The ongoing coronavirus (COVID-19) pandemic has had widespread effects on the 2020 Major League Baseball season. The beginning of the season has essentially been postponed indefinitely. The regular season was originally set to start March 26. As part of the fallout of no baseball currently being played, MLB and the players association (MLBPA) have started talks over what player salaries will look like for this season. MLB umpires were in a similar position, with a reported conflict as late as Thursday night, according to The Athletic's Ken Rosenthal.

Fortunately, the two sides came to some sort of agreement recently. Friday afternoon, reports started to surface (Jesse Rogers of ESPN Chicago had it first) that there was an agreement in place. The umpires have agreed to take a 30 percent reduction in pay, reports Bob Nightengale of USA Today

This comes after intense negotiation sessions between MLB and the umpires union regarding pay. The umpires met via Zoom for eight hours on Wednesday to debate whether to accept MLB's proposal. The umpires sent a "hold letter" to the league, which would keep negotiations going while the umpires agree not to file a grievance as their May pay is withheld. 
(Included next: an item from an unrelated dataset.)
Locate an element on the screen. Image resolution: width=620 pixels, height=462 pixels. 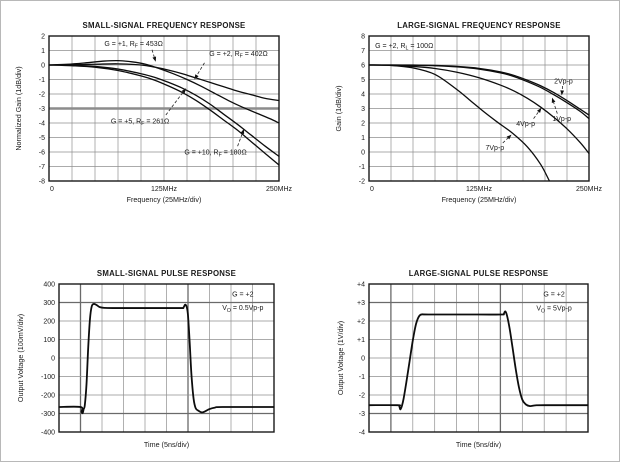
series-pulse-5vpp is located at coordinates (478, 360).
MLB and the MLBPA are determined to have a 2020 season of some kind and have discussed a variety of scenarios for the 2020 regular and postseason, including the three-hub plan reported by our R.J. Anderson and the Arizona plan. There are plenty of logistical hurdles MLB would need to overcome and other issues needing to be addressed before committing to the plan, but on Monday, MLB commissioner Rob Manfred reportedly told league employees that he expects baseball to return in 2020.

Seeing the umpires agree to an exact figure in reduction of salary is a good step in the direction of there being a season, too.